Por que o mar está engolindo a cidade de Atafona?
A erosão costeira em Atafona é resultado de fatores naturais e antrópicos (causados pelo homem). Segundo o Laboratório de Monitoramento do Litoral da UFF, os principais fatores são:
- Assoreamento do rio Paraíba do Sul: a redução do fluxo de sedimentos diminui a proteção natural da costa.
- Construção de barragens rio acima: represamentos como o de Santa Cecília impedem o transporte de areia e lodo até a foz.
- Urbanização irregular: a ocupação de dunas e áreas frágeis compromete o equilíbrio natural do litoral.
- Aumento do nível do mar: fenômeno global que afeta diretamente zonas costeiras.
Esses elementos combinados formam um ciclo destrutivo. Sem a reposição natural de sedimentos, o mar engolindo cidade avança. E a cada avanço, ele encontra menos resistência.
Estudos apontam colapso contínuo até 2100
Segundo relatório da ONU Meio Ambiente e do Painel Intergovernamental sobre Mudanças Climáticas (IPCC), Atafona está entre os locais mais vulneráveis do Brasil ao aumento do nível do mar.
Simulações feitas pela UFF mostram que, se o atual ritmo for mantido, mais de 1.000 construções podem ser perdidas até 2100, e grande parte da área urbana pode ficar submersa ou imprópria para ocupação humana.

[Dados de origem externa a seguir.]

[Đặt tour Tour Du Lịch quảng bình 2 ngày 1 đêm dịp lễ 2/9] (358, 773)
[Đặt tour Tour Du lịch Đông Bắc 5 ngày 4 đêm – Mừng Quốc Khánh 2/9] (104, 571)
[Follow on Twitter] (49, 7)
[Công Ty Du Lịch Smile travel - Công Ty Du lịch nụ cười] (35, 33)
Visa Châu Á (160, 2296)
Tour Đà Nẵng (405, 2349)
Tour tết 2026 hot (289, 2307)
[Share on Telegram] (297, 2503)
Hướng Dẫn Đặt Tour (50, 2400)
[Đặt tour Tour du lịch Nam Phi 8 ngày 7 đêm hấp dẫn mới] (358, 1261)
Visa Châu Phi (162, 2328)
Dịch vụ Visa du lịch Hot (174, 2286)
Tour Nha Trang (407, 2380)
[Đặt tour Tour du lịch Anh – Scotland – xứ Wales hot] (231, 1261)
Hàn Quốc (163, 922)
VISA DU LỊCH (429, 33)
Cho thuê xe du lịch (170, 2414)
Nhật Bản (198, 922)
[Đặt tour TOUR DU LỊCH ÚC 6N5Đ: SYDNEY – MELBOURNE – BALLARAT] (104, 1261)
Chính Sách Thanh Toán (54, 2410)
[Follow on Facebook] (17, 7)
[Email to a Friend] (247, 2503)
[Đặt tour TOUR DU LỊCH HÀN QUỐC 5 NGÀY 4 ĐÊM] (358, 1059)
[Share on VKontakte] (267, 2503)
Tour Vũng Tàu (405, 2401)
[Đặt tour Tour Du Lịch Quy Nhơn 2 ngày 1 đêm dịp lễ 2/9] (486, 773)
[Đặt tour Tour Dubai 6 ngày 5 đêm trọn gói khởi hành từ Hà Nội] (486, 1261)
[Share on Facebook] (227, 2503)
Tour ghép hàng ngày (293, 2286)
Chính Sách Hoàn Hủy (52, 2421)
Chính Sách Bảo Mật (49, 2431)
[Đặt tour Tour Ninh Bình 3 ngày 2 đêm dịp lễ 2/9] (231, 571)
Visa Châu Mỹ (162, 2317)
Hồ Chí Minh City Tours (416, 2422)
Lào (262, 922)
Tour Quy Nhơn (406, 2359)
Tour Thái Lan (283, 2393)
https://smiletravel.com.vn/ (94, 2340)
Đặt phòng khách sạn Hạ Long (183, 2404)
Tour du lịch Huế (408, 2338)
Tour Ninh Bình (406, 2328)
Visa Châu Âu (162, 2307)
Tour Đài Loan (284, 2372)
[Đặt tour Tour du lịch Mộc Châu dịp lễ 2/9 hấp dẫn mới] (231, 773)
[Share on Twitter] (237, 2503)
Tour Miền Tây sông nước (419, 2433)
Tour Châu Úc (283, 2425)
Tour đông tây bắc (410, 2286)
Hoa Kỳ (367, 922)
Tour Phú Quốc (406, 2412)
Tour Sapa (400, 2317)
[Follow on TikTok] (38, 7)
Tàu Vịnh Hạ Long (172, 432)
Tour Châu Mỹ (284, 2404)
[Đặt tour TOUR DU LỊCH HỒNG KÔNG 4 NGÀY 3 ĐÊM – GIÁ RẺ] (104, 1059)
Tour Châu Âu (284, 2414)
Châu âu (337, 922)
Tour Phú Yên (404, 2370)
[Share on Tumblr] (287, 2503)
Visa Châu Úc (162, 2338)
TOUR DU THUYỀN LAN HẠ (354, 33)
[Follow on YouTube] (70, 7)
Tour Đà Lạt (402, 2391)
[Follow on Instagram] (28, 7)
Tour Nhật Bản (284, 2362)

“É uma situação de emergência climática. O recuo do litoral aqui é o maior já registrado na costa brasileira”, alerta o professor Carlos Eduardo da Silva, coordenador de estudos costeiros da UFF.
As ruas que desapareceram
Segundo levantamento da Prefeitura de São João da Barra, ao menos 62 ruas já foram totalmente eliminadas pela erosão. Entre as mais conhecidas, desapareceram:
- Rua Marechal Deodoro
- Rua das Rosas
- Rua São João
- Rua Projetada B
- Avenida Atlântica (parcialmente)
- Trechos da Rua do Sapo e Rua do Canal
Além disso, a antiga praça central do balneário, a Igreja de São Pedro e dezenas de comércios tradicionais também foram destruídos.

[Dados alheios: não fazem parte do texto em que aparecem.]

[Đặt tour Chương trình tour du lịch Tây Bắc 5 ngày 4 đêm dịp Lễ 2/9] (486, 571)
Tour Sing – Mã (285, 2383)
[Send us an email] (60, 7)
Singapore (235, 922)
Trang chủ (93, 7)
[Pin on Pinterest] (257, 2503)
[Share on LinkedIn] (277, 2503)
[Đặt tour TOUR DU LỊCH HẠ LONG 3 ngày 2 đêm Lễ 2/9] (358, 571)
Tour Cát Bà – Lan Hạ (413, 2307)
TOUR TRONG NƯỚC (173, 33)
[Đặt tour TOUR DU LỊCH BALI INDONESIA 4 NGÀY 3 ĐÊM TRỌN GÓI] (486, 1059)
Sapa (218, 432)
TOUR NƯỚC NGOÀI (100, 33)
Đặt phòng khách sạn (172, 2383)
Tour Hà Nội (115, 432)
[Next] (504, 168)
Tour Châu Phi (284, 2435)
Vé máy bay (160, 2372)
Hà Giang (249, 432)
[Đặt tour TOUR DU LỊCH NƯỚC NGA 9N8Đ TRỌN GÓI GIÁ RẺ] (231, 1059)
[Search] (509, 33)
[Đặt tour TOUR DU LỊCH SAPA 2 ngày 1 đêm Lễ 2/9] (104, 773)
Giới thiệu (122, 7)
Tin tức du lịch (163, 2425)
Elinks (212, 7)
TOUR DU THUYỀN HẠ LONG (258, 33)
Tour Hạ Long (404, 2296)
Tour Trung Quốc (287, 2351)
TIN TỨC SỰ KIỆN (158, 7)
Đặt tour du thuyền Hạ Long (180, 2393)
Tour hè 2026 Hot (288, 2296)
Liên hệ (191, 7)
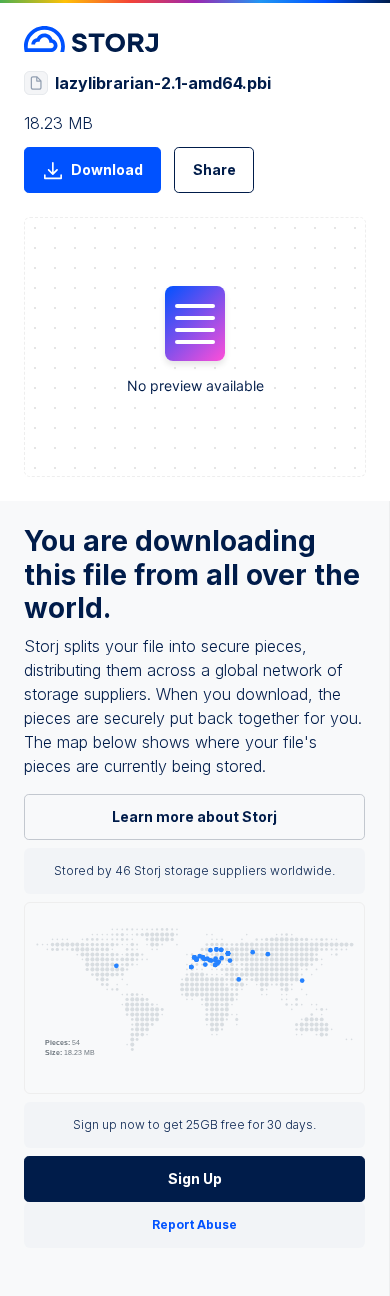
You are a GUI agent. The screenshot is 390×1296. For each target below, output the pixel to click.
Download (107, 169)
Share (214, 169)
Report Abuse (194, 1224)
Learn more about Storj (194, 816)
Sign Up (195, 1178)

“Minha casa afundou em 3 horas”
Moradores descrevem cenas dramáticas. A empresária aposentada Dona Marlene Freitas, 74, viu a casa onde criou os filhos desabar durante uma ressaca em 2018:
“Ouvi um estalo. Era como se a casa estivesse sendo empurrada por trás. Em três horas, já não havia mais parede. Foi tudo pro mar.”
Ela hoje mora com uma irmã no centro de São João da Barra. “A prefeitura nunca nos deu uma solução definitiva. Falam em contenção, mas o mar não respeita ninguém”, afirma.
O que foi feito até agora?
Algumas tentativas de contenção já foram realizadas:
- Espigões de pedra (enrocamentos) foram instalados na orla;
- Barreiras de contenção com areia e geotêxteis foram aplicadas;
- Estudos para realocação de moradores em risco foram iniciados.
Entretanto, nenhuma das soluções mostrou eficácia permanente, e o mar continua avançando.
Em 2023, a prefeitura anunciou um novo projeto de contenção, em parceria com o Governo do Estado, com previsão de R$ 10 milhões em investimento. O objetivo é criar um sistema misto de barreiras e recuperação de dunas.
A solução definitiva existe?
Para especialistas da Associação Brasileira de Oceanografia, as alternativas viáveis incluem:
- Engordamento artificial da praia: técnica usada em cidades como Miami (EUA), que consiste em bombear areia do fundo do mar para a faixa de areia.
- Construção de recifes artificiais submarinos: ajudam a dissipar a energia das ondas.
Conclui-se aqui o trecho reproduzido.